**TEXT SEGMENT:**

####################

In 2021, Jessica, a NICU nurse and mother of five children had just returned home from a night shift in her hometown of Huntington, Indiana. Without warning, several police officers in hazmat suits broke down her front door and held her at gunpoint. She was arrested and tried for criminal possession and manufacturing of a controlled substance with intent to distribute.
Her actual crime? She grew some psilocybin mushrooms for her own personal use and mental health. She had battled treatment-resistant depression for twenty years, having tried over twenty different pharmaceuticals, and still struggling with suicidal ideation. Desperate for a solution, she did her research and began microdosing. For her, the results were dramatic.
She said, “I was able to mentally move on from what had previously held me back. I felt less pressured, less anxious, and actually curious about the possibilities that lay ahead. I started doing the things I loved to do.”
Like me, Jessica thought that the risk was small and manageable.
“I was so desperate to feel better and the research was so positive that I gave very little thought about the legal implications of growing psilocybin mushrooms for microdosing,” she admitted. “I was only focused on the potential benefits. I believed in the sincerity of what I was doing to save my life.”
But in a cruel turn of local law enforcement roulette, she was arrested, tried, found guilty, and staring down the barrell of ten years in prison.
Miraculously, the psychedelic community caught wind of her plight, and an attorney from Ohio, who was, himself, a fellow fan of psychedelics, stepped in to help with her defense. You can read the rest of her story here.
As Joseph and I listened to Jessica tell her story, the sobering realization hit me like a ton of bricks. I could have been her.
So how did Jessica and Jake end up in NW Arkansas? Even though Jessica narrowly escaped a ten-year prison sentence, which was reduced to house arrest and probation, Huntington, Indiana had become a hostile and painful place for her, so she and Jake, both avid mountain bikers, hand-picked NW Arkansas, as a new home and a fresh start.
As Jessica and Jake embarked on their new life here, their resilience transformed into a shared mission—one that my husband and I were honored to join. Together, the four of us founded Decriminalize Nature NW Arkansas, a homegrown movement to decriminalize entheogenic plants and fungi in the Heartland.

####################

**EXCERPTED DATA:**

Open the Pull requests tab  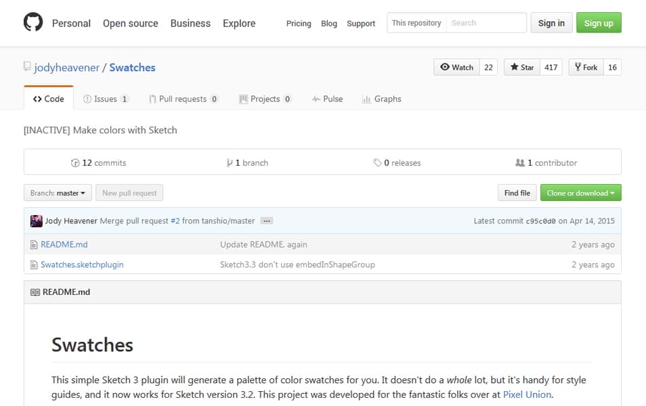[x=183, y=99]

####################

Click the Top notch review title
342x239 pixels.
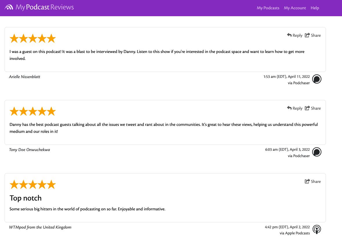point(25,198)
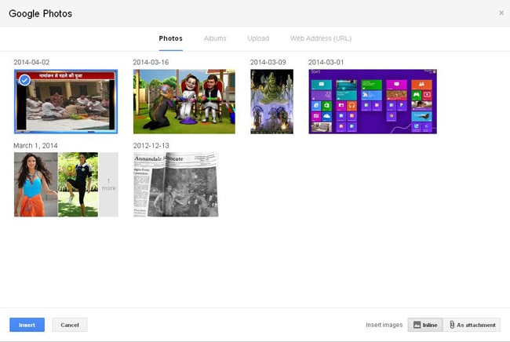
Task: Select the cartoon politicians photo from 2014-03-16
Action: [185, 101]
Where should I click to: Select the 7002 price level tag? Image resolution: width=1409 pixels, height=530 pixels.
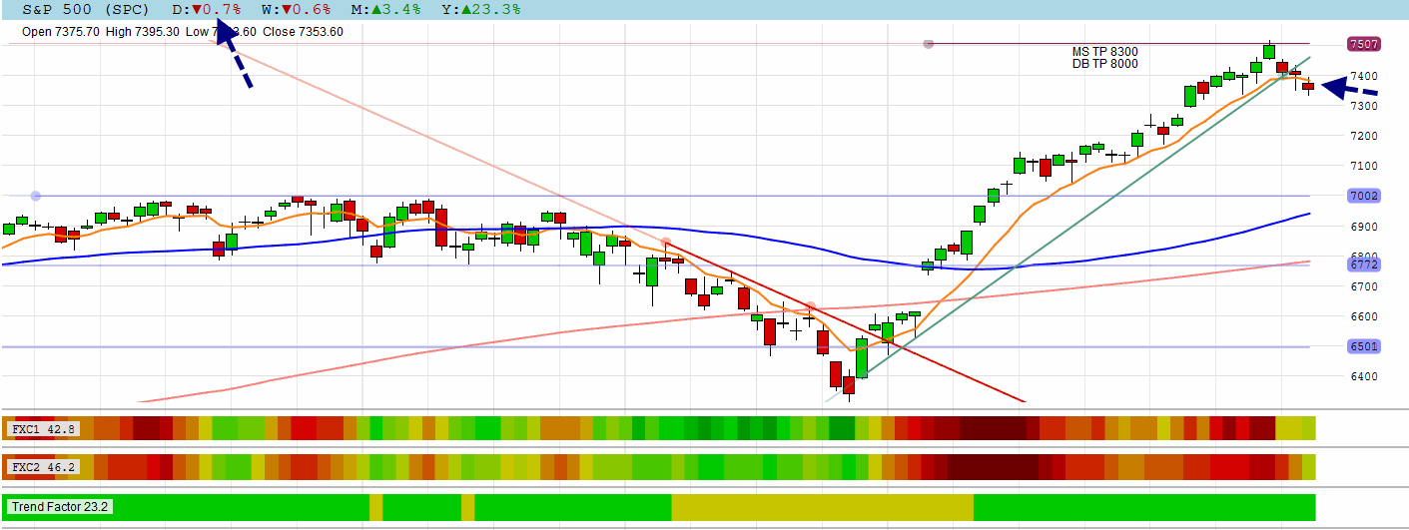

####################

**WHAT YOU ARE ASKED TO DO:** In the account of Jessica's arrest, what was her ten-year prison sentence reduced to?

**ANSWER SECTION:** House arrest and probation.